Dans le texte de Sarah Kane, il y a à la fois deux et quatre personnages : A, B, C et M. Si M est le médecin, A, B et C sont les trois personnalités d'une même personne. Dans la mise en scène de Bruno Boussagol, l'option a été faite de faire jouer à Nouche les trois personnalités A, B et C. Ce qui n'aide pas à la compréhension de la pièce, mais renforce par là même la folie du personnage. Ce qu'on perd en "ping-pong verbal" entre A, B et C, on le gagne en revanche dans le côté vraiment dérangeant du texte. Il faut d'ailleurs souligner ici la performance d'actrice de Nouche, qui réussit en restant allongée et quasi immobile tout au long de la pièce à faire ressortir toutes les modulations de tension de son personnage.

Aborder le thème du suicide et de ce qu'on appelle communément la "folie" (ici, un personnage psychotique), n'est jamais chose aisée au théâtre. On court toujours le risque de ne pas être dans le ton, d'en faire trop, et ainsi de tuer par un jeu excessif la force d'un texte dur. Ce n'était pas le cas ici. Belle mais difficile prestation donc.

dimanche 8 mai 2005

Je sais qu'il existe aussi des amours réciproques (... mais je ne prétends pas au luxe) @ Théâtre de l'Atelier, samedi 7 mai 2005

Sous ce long titre énigmatique se cache une adaptation théâtro-musicale de Gros-Câlin, roman de Romain Gary signé Emile Ajar. Mise en scène par Jérôme Kichner, la pièce se joue actuellement au Théâtre de l'Atelier. J'aime bien ce théâtre. C'est là que j'avais notamment pu voir l'adaptation très réussie des Braises de Sandor Marai, avec Claude Rich et Bernard Verley (vous aurez remarqué la subtile allusion destinée à signaler mon retour de Hongrie).

Je sais qu'il existe... est un étrange jeu à trois où se mèlent le texte de Gary, la musique de Benoît Delbecq et l'interprétation d'Irène Jacob, lumineuse dans le rôle de Monsieur Cousin. C'est cette étrange équation à trois illustres inconnues qui m'a attiré vers cette pièce. Il y a en effet tout d'abord toute la prose poétique de Gary qui trâce dans ce roman-monologue le tendre portrait d'un solitaire perdu dans la mégapole parisienne. Il y a ensuite la folie douce et légère d'Irène Jacob (c'est en tout cas l'image que j'ai d'elle), qui colle parfaitement au personnage de Monsieur Cousin. Il y a enfin la mise en musique de la pièce par Benoît Delbecq, pianiste essentiel du jazz hexagonal ces dix dernières années, au sein de groupes comme Kartet, les Amants de Juliette, The Recyclers, Ambitronix ou sous son propre nom. Evoluant au confluent du jazz (tendance M-Base), de la musique contemporaine (Ligeti notamment) et des musiques électroniques, son univers particulier est très bien intégré à la pièce.

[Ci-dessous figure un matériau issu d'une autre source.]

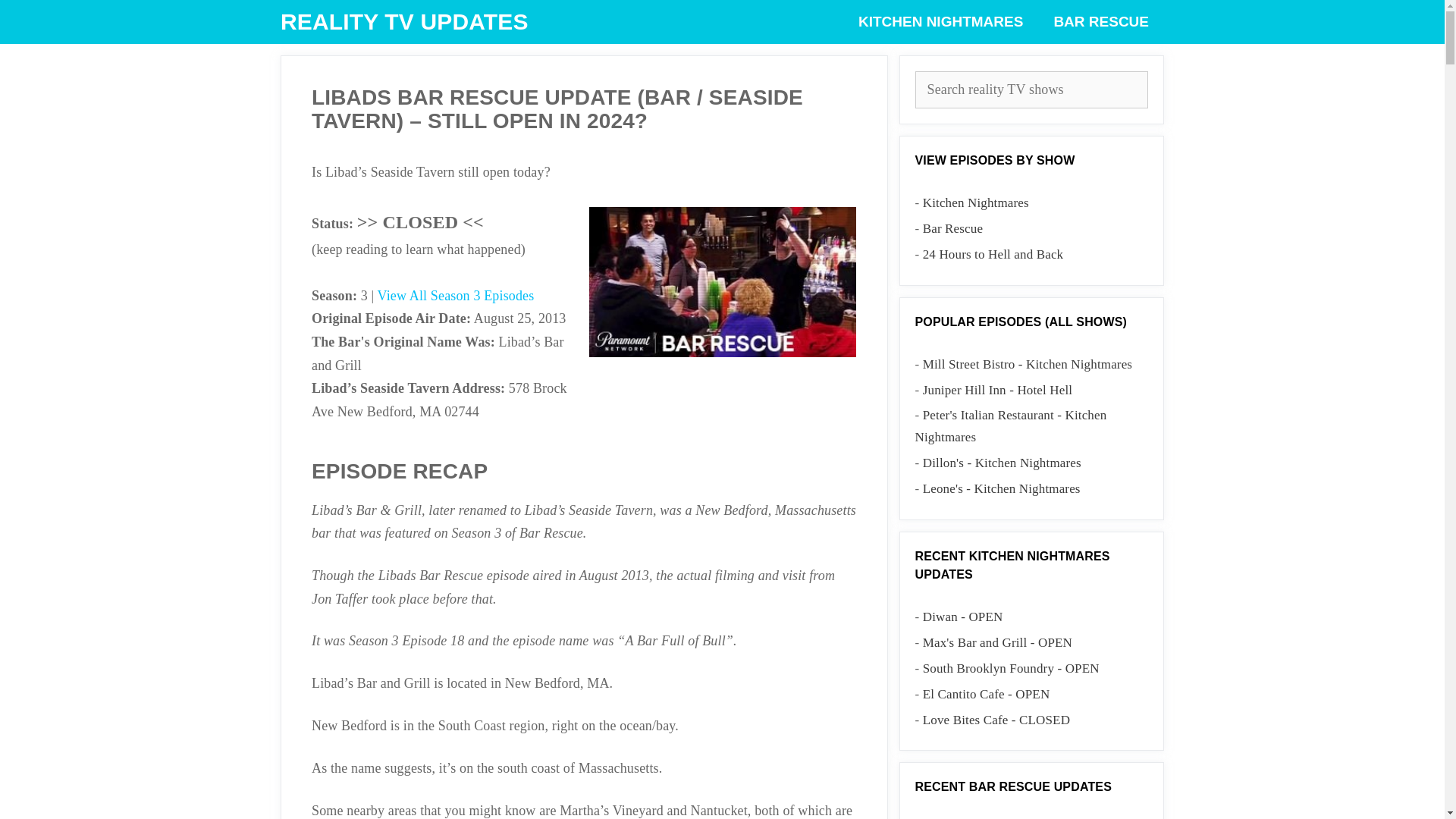
View All Season 3 Episodes (455, 295)
Search (45, 18)
Kitchen Nightmares (976, 202)
BAR RESCUE (1100, 22)
KITCHEN NIGHTMARES (940, 22)
Search for: (1031, 89)
REALITY TV UPDATES (404, 22)
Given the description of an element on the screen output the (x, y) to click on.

D'une durée relativement courte (un peu plus d'une heure), cette pièce est en fait un concentré de petits bonheurs en tous genres. L'air ingénu avec lequel Irène Jacob interprète Monsieur Cousin est le point central qui capte toute l'attention. Mais la mise en sons (musique, bruits électroniques, phrases samplées...) tisse un écrin parfait pour l'actrice qui peut ainsi laisser libre cours à son rôle de personnage décalé (elle pousse la chansonnette, esquisse quelques pas de danse...). L'histoire en elle-même (l'adoption d'un python par un être désespérément seul, pour combler son manque d'amour) et surtout les répliques ciselées par la plume de Romain Gary, sortent renforcées de cette interprétation quasi féérique. Irène Jacob oscille ainsi constamment entre le monde de l'enfance et celui des adultes, ce qui correspont tout à fait à l'esprit du roman de Gary.

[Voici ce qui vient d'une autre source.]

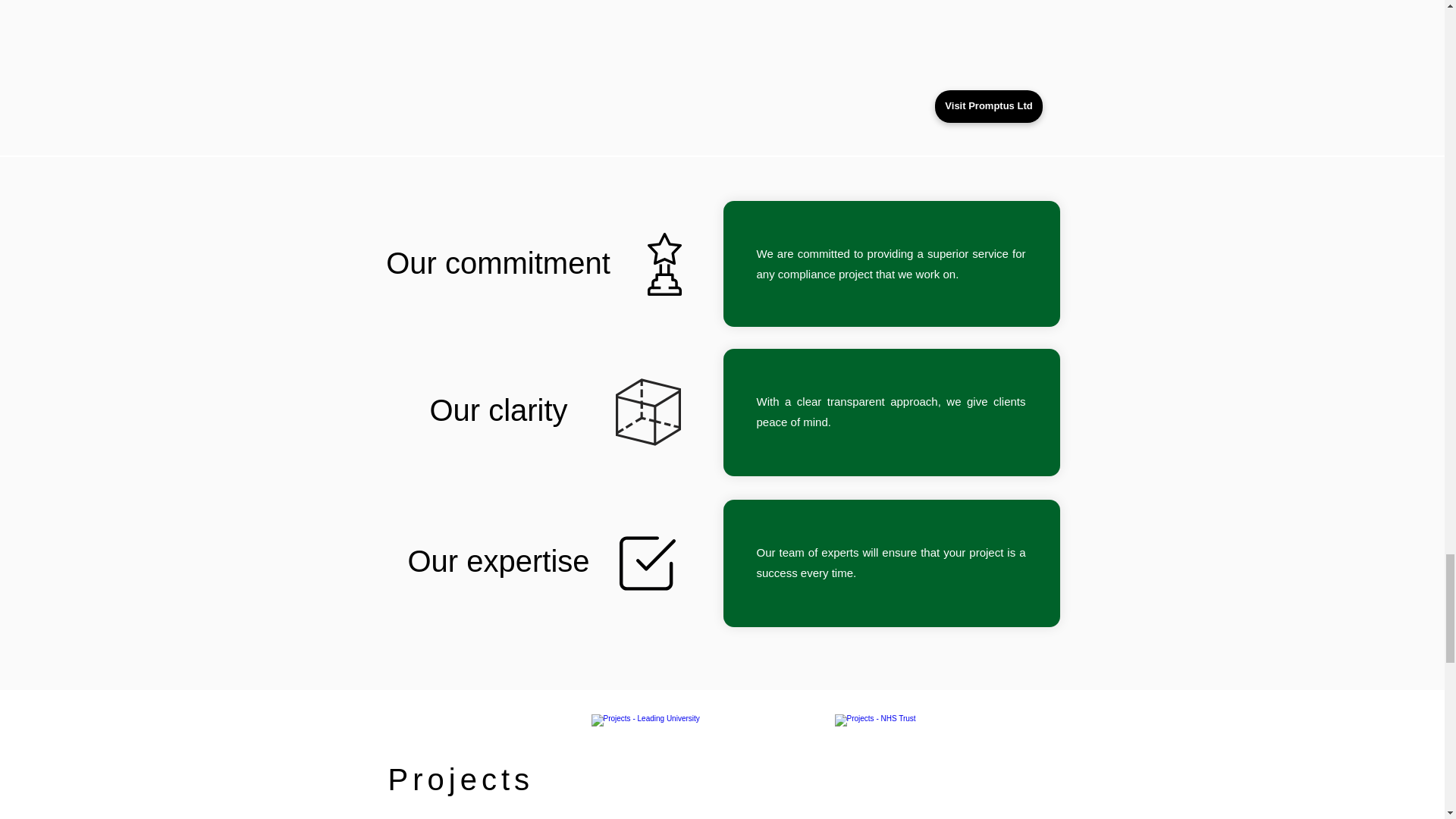
Leading University (710, 793)
Visit Promptus Ltd (988, 106)
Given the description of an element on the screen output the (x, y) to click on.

Enfin, dernière grande réussite de cette pièce, l'utilisation du media video, à travers la projection d'images, d'ombres, de formes géométriques au cours de la pièce, comme un écho à la musique de Delbecq. Ce qu'il y a d'étonnant, c'est que cette accumulation d'éléments multimédia (sons, images, texte...) ne gène pas du tout le déroulé de la pièce, bien au contraire. On est loin du trop plein. L'esthétique générale reste dans un pointillisme minimaliste remarquablement mis en scène par Jérôme Kichner. Un bien joli moment de théâtre.